- **WORK ITEM**:
Write out all of the entries below word for word.

- **SOURCE MATERIAL**:
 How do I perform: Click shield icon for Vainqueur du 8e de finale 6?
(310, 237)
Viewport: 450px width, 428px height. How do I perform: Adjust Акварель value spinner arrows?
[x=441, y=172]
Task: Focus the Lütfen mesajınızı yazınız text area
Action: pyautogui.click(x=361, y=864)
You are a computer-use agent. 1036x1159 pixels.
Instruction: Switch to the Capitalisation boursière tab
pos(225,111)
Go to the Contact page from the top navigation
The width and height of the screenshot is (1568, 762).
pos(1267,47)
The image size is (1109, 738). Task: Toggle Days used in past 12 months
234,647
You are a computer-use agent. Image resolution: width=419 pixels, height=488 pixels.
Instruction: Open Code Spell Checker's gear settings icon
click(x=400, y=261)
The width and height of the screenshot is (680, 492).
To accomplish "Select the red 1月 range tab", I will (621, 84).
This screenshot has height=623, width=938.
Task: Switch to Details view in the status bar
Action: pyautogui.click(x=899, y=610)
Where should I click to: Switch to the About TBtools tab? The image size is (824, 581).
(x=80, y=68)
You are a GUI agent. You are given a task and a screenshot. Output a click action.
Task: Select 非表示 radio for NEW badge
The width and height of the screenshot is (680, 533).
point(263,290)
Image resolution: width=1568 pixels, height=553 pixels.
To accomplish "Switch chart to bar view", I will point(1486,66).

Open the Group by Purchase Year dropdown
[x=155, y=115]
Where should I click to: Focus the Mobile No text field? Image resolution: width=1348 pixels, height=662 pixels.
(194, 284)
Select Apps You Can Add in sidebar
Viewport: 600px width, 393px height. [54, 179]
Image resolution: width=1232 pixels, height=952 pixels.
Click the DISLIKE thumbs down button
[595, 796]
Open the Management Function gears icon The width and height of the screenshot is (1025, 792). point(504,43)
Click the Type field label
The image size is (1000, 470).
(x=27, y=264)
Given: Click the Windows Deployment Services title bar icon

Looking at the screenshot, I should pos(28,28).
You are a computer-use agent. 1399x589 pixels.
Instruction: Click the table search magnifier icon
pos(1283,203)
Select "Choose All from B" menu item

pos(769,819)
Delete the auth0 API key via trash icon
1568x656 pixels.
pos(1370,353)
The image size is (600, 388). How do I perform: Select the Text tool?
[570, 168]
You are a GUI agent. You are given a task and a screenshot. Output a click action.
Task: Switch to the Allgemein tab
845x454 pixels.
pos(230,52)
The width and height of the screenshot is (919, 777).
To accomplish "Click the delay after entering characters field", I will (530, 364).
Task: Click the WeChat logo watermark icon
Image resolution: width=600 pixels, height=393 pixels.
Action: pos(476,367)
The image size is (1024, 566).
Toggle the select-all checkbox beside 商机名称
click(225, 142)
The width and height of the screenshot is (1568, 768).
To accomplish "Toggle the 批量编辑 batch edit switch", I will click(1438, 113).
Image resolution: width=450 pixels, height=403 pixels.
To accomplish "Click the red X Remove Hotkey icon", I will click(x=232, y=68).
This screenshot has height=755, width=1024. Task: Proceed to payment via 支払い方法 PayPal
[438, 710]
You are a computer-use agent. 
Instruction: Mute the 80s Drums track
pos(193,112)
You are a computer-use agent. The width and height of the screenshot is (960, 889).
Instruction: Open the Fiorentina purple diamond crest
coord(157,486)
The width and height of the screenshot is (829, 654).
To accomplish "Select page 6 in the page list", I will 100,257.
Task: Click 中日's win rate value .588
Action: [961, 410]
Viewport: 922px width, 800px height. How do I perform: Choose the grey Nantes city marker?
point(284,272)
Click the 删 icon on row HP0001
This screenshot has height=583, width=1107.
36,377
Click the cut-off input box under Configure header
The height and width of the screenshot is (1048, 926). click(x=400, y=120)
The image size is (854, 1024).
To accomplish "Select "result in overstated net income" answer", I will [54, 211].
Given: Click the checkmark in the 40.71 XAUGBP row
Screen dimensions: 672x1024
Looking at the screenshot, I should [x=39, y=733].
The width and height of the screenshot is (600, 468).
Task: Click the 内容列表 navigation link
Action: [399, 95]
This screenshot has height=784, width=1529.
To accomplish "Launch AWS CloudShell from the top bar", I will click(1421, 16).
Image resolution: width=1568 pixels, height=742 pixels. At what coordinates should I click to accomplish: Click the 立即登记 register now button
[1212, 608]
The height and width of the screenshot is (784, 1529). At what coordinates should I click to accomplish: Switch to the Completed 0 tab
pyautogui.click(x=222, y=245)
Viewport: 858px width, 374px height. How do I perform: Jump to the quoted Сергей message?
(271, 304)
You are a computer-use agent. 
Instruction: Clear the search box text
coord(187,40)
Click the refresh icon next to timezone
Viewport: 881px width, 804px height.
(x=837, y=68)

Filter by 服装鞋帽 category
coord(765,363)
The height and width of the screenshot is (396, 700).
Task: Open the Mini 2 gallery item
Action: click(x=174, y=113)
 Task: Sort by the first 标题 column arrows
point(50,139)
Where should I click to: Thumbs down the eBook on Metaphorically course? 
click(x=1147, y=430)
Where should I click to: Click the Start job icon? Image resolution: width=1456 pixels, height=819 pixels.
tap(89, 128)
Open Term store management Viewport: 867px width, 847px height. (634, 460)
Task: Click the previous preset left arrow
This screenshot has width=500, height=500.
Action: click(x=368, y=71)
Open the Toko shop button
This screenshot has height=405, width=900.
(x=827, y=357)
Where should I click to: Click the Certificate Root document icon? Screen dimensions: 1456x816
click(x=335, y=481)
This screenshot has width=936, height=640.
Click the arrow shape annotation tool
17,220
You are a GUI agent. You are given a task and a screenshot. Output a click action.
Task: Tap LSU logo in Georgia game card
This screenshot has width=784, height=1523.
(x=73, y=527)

- **OUTPUT FOR THIS EXERCISE**:
 How do I perform: Click shield icon for Vainqueur du 8e de finale 6?
(310, 237)
Viewport: 450px width, 428px height. How do I perform: Adjust Акварель value spinner arrows?
[x=441, y=172]
Task: Focus the Lütfen mesajınızı yazınız text area
Action: pyautogui.click(x=361, y=864)
You are a computer-use agent. 1036x1159 pixels.
Instruction: Switch to the Capitalisation boursière tab
pos(225,111)
Go to the Contact page from the top navigation
The width and height of the screenshot is (1568, 762).
pos(1267,47)
The image size is (1109, 738). Task: Toggle Days used in past 12 months
234,647
You are a computer-use agent. Image resolution: width=419 pixels, height=488 pixels.
Instruction: Open Code Spell Checker's gear settings icon
click(x=400, y=261)
The width and height of the screenshot is (680, 492).
To accomplish "Select the red 1月 range tab", I will (621, 84).
This screenshot has height=623, width=938.
Task: Switch to Details view in the status bar
Action: pyautogui.click(x=899, y=610)
Where should I click to: Switch to the About TBtools tab? The image size is (824, 581).
(x=80, y=68)
You are a GUI agent. You are given a task and a screenshot. Output a click action.
Task: Select 非表示 radio for NEW badge
The width and height of the screenshot is (680, 533).
point(263,290)
Image resolution: width=1568 pixels, height=553 pixels.
To accomplish "Switch chart to bar view", I will point(1486,66).

Open the Group by Purchase Year dropdown
[x=155, y=115]
Where should I click to: Focus the Mobile No text field? Image resolution: width=1348 pixels, height=662 pixels.
(194, 284)
Select Apps You Can Add in sidebar
Viewport: 600px width, 393px height. [54, 179]
Image resolution: width=1232 pixels, height=952 pixels.
Click the DISLIKE thumbs down button
[595, 796]
Open the Management Function gears icon The width and height of the screenshot is (1025, 792). point(504,43)
Click the Type field label
The image size is (1000, 470).
(x=27, y=264)
Given: Click the Windows Deployment Services title bar icon

Looking at the screenshot, I should pos(28,28).
You are a computer-use agent. 1399x589 pixels.
Instruction: Click the table search magnifier icon
pos(1283,203)
Select "Choose All from B" menu item

pos(769,819)
Delete the auth0 API key via trash icon
1568x656 pixels.
pos(1370,353)
The image size is (600, 388). How do I perform: Select the Text tool?
[570, 168]
You are a GUI agent. You are given a task and a screenshot. Output a click action.
Task: Switch to the Allgemein tab
845x454 pixels.
pos(230,52)
The width and height of the screenshot is (919, 777).
To accomplish "Click the delay after entering characters field", I will (530, 364).
Task: Click the WeChat logo watermark icon
Image resolution: width=600 pixels, height=393 pixels.
Action: pos(476,367)
The image size is (1024, 566).
Toggle the select-all checkbox beside 商机名称
click(225, 142)
The width and height of the screenshot is (1568, 768).
To accomplish "Toggle the 批量编辑 batch edit switch", I will click(1438, 113).
Image resolution: width=450 pixels, height=403 pixels.
To accomplish "Click the red X Remove Hotkey icon", I will click(x=232, y=68).
This screenshot has height=755, width=1024. Task: Proceed to payment via 支払い方法 PayPal
[438, 710]
You are a computer-use agent. 
Instruction: Mute the 80s Drums track
pos(193,112)
You are a computer-use agent. The width and height of the screenshot is (960, 889).
Instruction: Open the Fiorentina purple diamond crest
coord(157,486)
The width and height of the screenshot is (829, 654).
To accomplish "Select page 6 in the page list", I will 100,257.
Task: Click 中日's win rate value .588
Action: [961, 410]
Viewport: 922px width, 800px height. How do I perform: Choose the grey Nantes city marker?
point(284,272)
Click the 删 icon on row HP0001
This screenshot has height=583, width=1107.
36,377
Click the cut-off input box under Configure header
The height and width of the screenshot is (1048, 926). click(x=400, y=120)
The image size is (854, 1024).
To accomplish "Select "result in overstated net income" answer", I will [54, 211].
Given: Click the checkmark in the 40.71 XAUGBP row
Screen dimensions: 672x1024
Looking at the screenshot, I should [x=39, y=733].
The width and height of the screenshot is (600, 468).
Task: Click the 内容列表 navigation link
Action: [399, 95]
This screenshot has height=784, width=1529.
To accomplish "Launch AWS CloudShell from the top bar", I will click(1421, 16).
Image resolution: width=1568 pixels, height=742 pixels. At what coordinates should I click to accomplish: Click the 立即登记 register now button
[1212, 608]
The height and width of the screenshot is (784, 1529). At what coordinates should I click to accomplish: Switch to the Completed 0 tab
pyautogui.click(x=222, y=245)
Viewport: 858px width, 374px height. How do I perform: Jump to the quoted Сергей message?
(271, 304)
You are a computer-use agent. 
Instruction: Clear the search box text
coord(187,40)
Click the refresh icon next to timezone
Viewport: 881px width, 804px height.
(x=837, y=68)

Filter by 服装鞋帽 category
coord(765,363)
The height and width of the screenshot is (396, 700).
Task: Open the Mini 2 gallery item
Action: click(x=174, y=113)
 Task: Sort by the first 标题 column arrows
point(50,139)
Where should I click to: Thumbs down the eBook on Metaphorically course? 
click(x=1147, y=430)
Where should I click to: Click the Start job icon? Image resolution: width=1456 pixels, height=819 pixels.
tap(89, 128)
Open Term store management Viewport: 867px width, 847px height. (634, 460)
Task: Click the previous preset left arrow
This screenshot has width=500, height=500.
Action: click(x=368, y=71)
Open the Toko shop button
This screenshot has height=405, width=900.
(x=827, y=357)
Where should I click to: Click the Certificate Root document icon? Screen dimensions: 1456x816
click(x=335, y=481)
This screenshot has width=936, height=640.
Click the arrow shape annotation tool
17,220
You are a GUI agent. You are given a task and a screenshot. Output a click action.
Task: Tap LSU logo in Georgia game card
This screenshot has width=784, height=1523.
(x=73, y=527)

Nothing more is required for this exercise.